A job well done?

Barry Riley

If you supply goods and services in the course of your business, then the supply will be governed by the Supply of Goods and Services Act 1982 (“the SGSA”). One result of this is that it is implied into every such contract that the goods supplied must be of satisfactory quality.

The quality of the goods is assessed by reference to what a reasonable person would expect, given the price and description of the goods and any other relevant circumstances.

The SGSA states that, when judging quality, the following factors should be taken into account:

  • State and condition
  • Fitness for all the purposes for which goods of the kind in question are commonly supplied
  • Appearance and finish
  • Freedom from minor defects
  • Safety
  • Durability

So, bearing all this in mind, how close to perfection must a completed job be to comply with the requirements of the SGSA? If the work has been finished subject to one or two snagging issues, will the contractor still be entitled to the contract price provided it rectifies the problems? This issue was explored in a recent case which, although decided by a Scottish court, applied the SGSA.
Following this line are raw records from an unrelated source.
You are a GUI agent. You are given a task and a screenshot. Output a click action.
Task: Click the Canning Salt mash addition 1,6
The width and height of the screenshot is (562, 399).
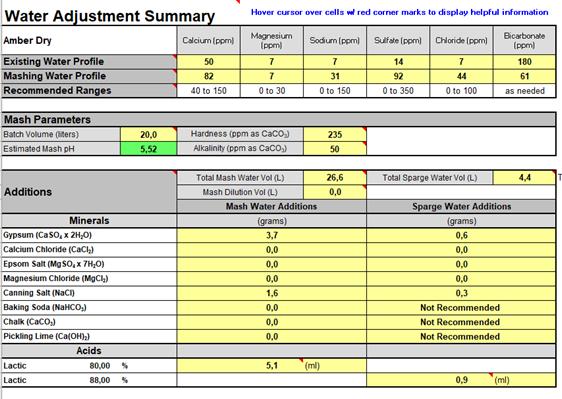pos(272,293)
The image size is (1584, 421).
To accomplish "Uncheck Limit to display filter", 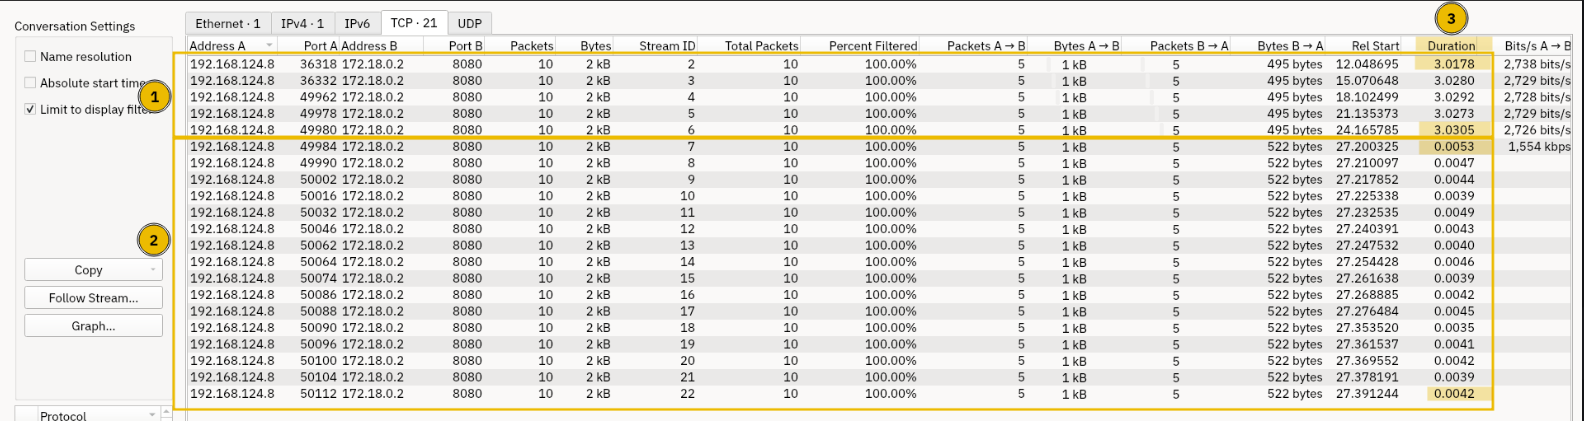I will point(30,110).
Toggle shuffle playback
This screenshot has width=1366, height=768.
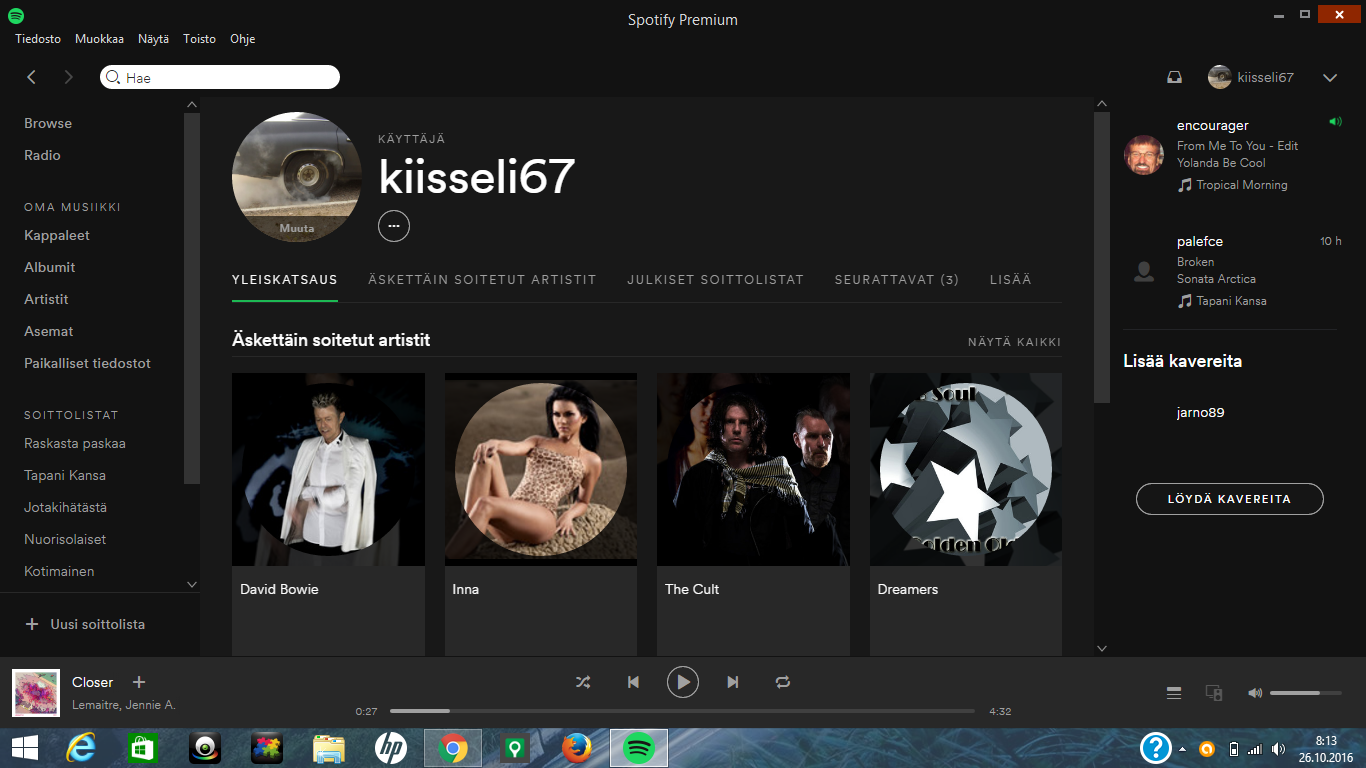pyautogui.click(x=583, y=681)
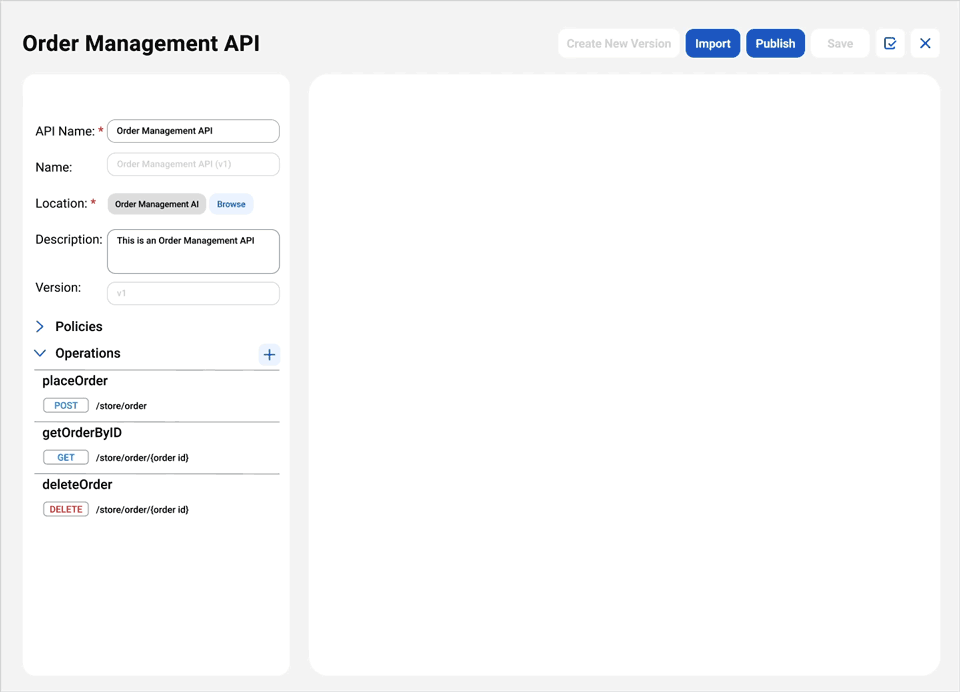Edit the API Name field

coord(192,130)
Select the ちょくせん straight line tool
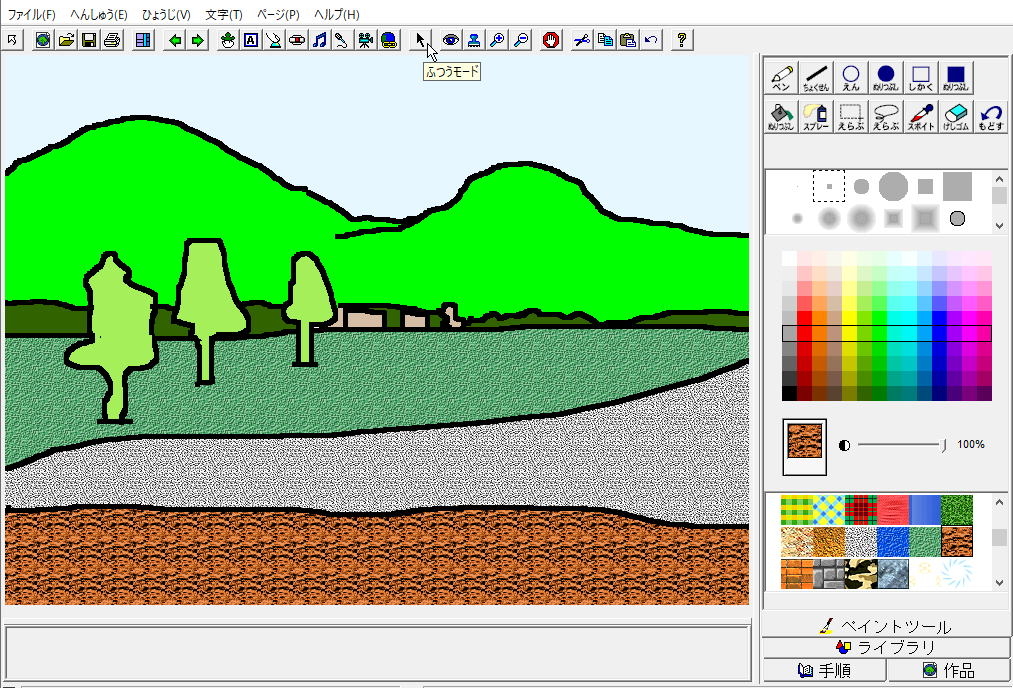The height and width of the screenshot is (688, 1013). tap(816, 77)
In one recent case, a contractor had installed windows at the customer’s property. The work was complete except for one or two defects, the estimated cost of repairing which amounted to around one sixth of the contract value. The contractor argued that “practical completion” (meaning that the work has been completed to an extent allowing the property to be used) had taken place and therefore that the work was to be regarded as satisfactory for the purposes of the SGSA. The contractor insisted that he was entitled to the contract price, less the estimated cost of repairs.

The court disagreed. It was decided that the existence of snagging issues that could be rectified at a cost of one sixth of the contract price meant that the work was not “satisfactory” under the SGSA. The concept of “practical completion” did not have a place in this type of dispute (though it might have if it had concerned a construction contract).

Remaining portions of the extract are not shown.